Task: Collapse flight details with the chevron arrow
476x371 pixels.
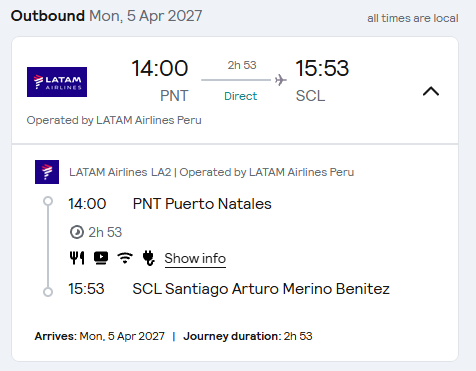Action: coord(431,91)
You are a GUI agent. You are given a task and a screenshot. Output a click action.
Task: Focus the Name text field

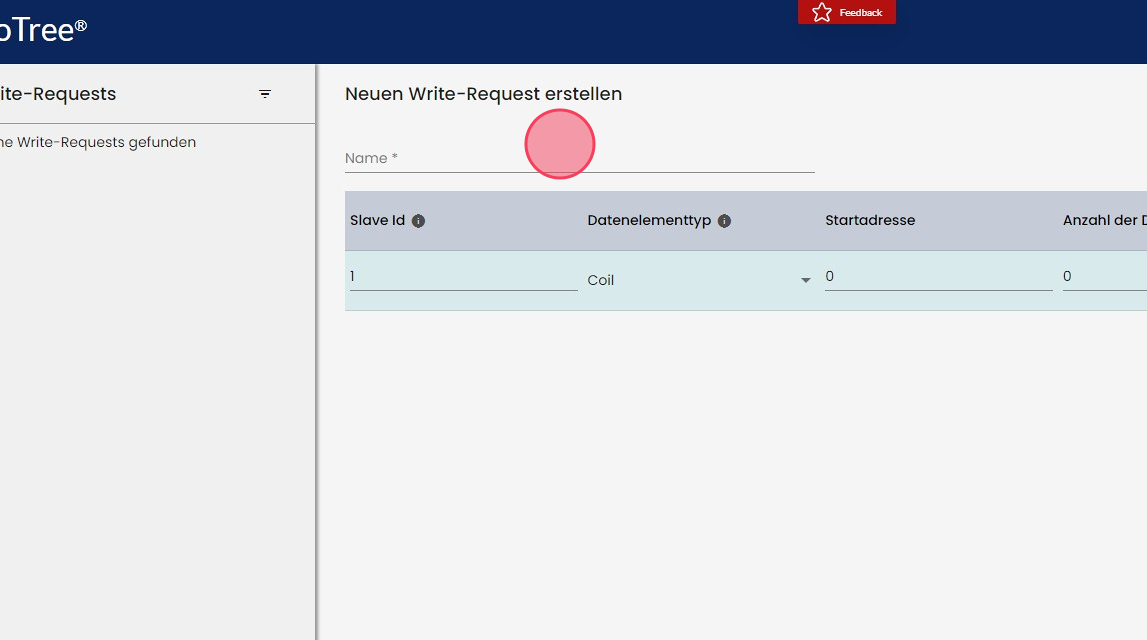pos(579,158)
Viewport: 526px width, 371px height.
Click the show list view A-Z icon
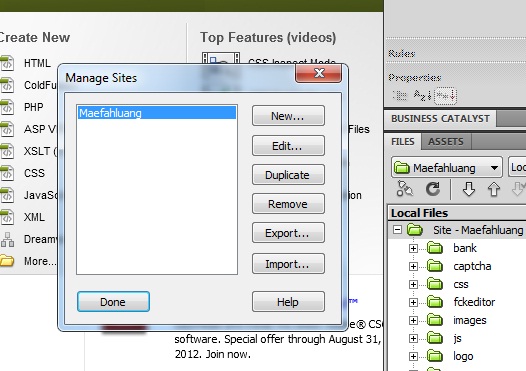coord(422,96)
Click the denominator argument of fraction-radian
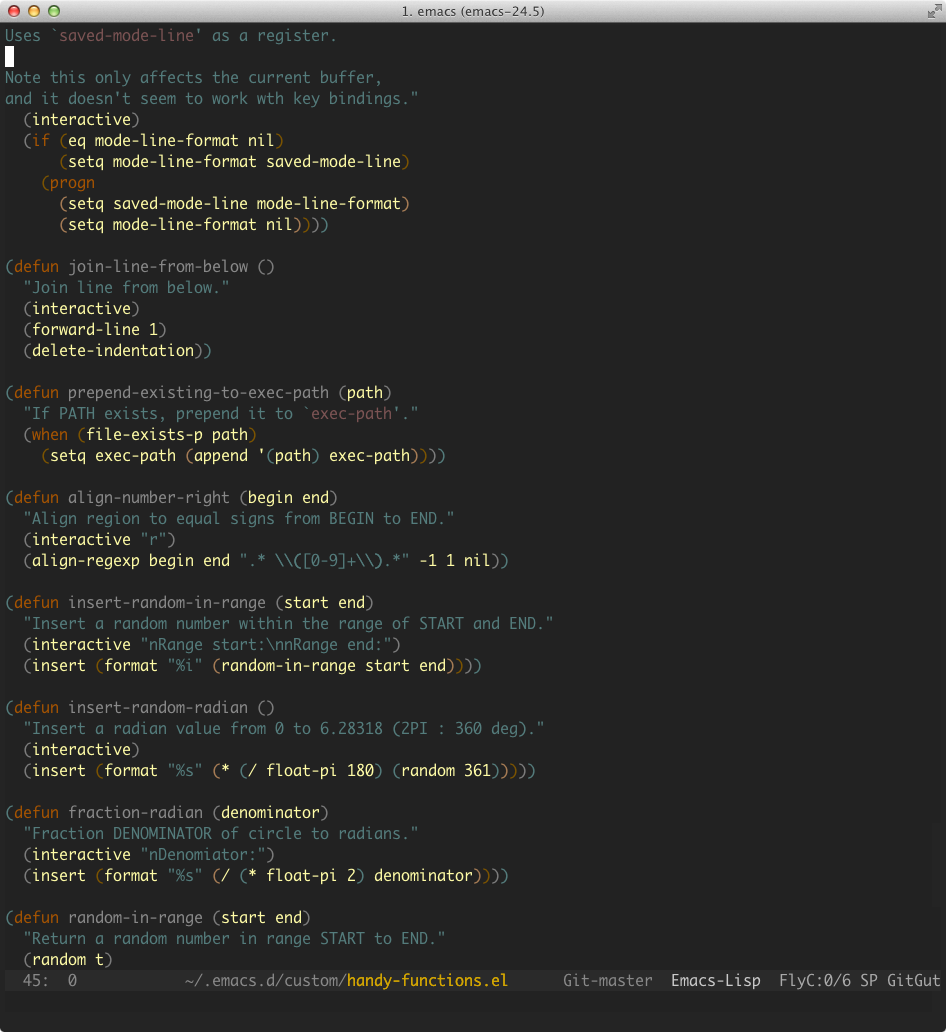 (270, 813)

----------

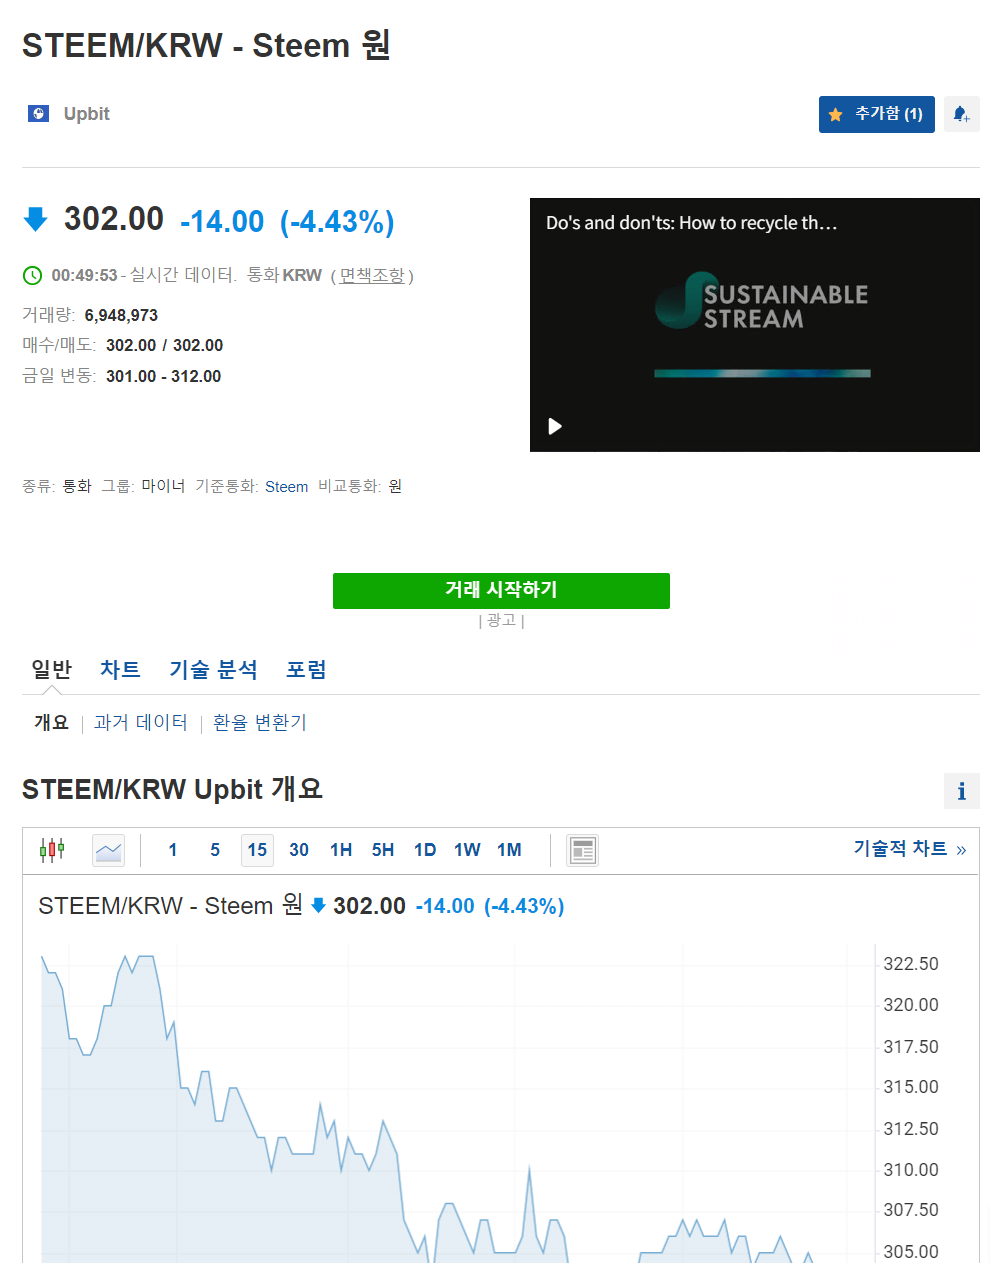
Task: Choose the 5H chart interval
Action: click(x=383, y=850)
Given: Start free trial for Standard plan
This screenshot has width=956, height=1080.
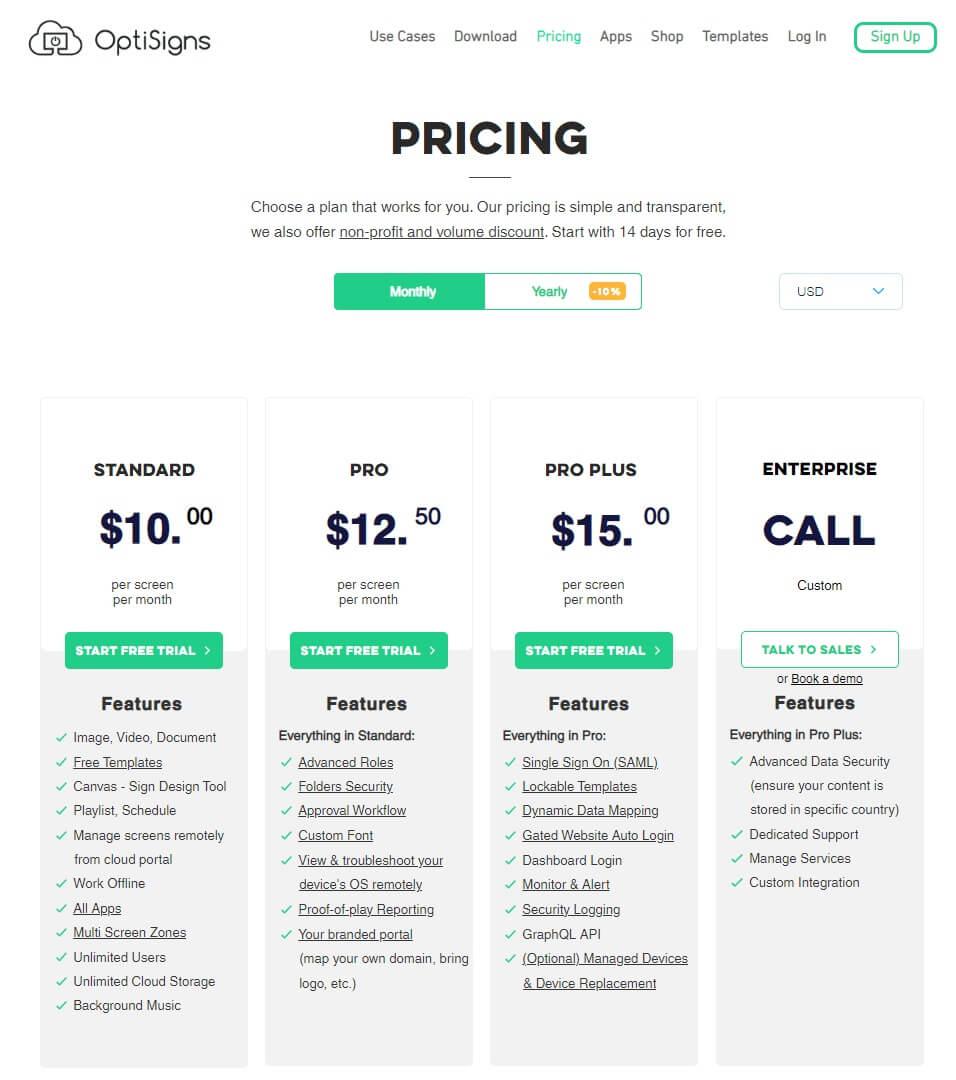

----------

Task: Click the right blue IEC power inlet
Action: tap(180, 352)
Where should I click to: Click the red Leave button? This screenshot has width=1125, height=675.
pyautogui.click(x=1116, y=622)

----------

■ EXERCISE OBJECTIVE ■
Rescale the entries from the line containing "You are a GUI" up to and including the line containing "coord(422,96)", and give only those lines again, requests included. Multiply every coordinate in the answers by 1.85 and round to whole numbers with halves rounded up, leave all numbers in the requests unchanged, and omit the pictures.

■ RESPONSE ■
You are a GUI agent. You are given a task and a screenshot. Output a click action.
Task: Focus the Name text field

pos(1071,292)
Viewport: 526px width, 371px height.
Click the show list view A-Z icon
coord(781,178)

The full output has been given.